European criminal law by the back door
A Commission operation will make European criminal law unstoppable.
A recent European Court of Justice judgment (C-176/03) opens the possibility for the European Commission and Parliament to make directives containing criminal measures together, without the member states having a veto.
The Commission can only make directives with criminal measures together with the European Parliament if both the objective of the Community and the measures are essential.
After case C 176/03 the Commission retracted pending framework decisions (member states have a veto), stating that this route is no longer available. This is nonsense, as [http://www.ipred.org/MainPage IPRED 2] shows. The IPRED 2 measures are not essential, IPRED 2 should never have become a codecision directive (member states do not have a veto).
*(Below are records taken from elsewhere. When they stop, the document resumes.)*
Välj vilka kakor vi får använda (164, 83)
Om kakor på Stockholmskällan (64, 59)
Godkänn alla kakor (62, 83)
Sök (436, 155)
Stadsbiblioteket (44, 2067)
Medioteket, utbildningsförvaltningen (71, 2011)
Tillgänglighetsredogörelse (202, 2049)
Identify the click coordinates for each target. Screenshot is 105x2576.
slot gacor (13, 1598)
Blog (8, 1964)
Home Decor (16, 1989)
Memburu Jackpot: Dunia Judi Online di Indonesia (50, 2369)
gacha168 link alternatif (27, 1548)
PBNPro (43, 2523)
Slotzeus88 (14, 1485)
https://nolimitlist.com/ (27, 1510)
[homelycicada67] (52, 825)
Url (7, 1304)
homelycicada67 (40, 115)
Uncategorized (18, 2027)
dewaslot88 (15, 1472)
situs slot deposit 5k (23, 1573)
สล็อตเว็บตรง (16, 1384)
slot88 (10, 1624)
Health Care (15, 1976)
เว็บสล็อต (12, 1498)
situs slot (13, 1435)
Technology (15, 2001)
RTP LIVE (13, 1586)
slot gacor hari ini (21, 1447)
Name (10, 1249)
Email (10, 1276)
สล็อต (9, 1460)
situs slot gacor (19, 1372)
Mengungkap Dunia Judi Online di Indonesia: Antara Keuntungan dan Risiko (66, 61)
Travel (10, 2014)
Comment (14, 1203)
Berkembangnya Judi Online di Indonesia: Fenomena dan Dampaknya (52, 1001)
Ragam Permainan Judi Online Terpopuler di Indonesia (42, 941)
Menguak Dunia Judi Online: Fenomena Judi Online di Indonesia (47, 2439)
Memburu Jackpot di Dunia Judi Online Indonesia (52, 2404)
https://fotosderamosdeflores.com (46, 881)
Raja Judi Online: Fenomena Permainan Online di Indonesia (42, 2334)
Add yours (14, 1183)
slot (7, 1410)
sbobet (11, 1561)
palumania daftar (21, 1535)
But there is more. "As a result of the Court´s judgment the framework decisions in annex are entirely or partly incorrect, since all or some of their provisions were adopted on the wrong legal basis."
This remains to be seen.
If these framework decisions are "repaired", while the measures are not essential, precedents are created. The Commission can say: we solved this with a codecision directive, then this needs a codecision directive too.
A door opened a bit by the ECJ, is kicked open by the Commission.
It was already highly questionable that a Community institution (ECJ) gave the Community the right to make criminal laws, the member states never gave it to the Community. The Commission contemplates a further assault on the sovereignty of the member states.
Every proposal for "regularisation" has to be scrutinised.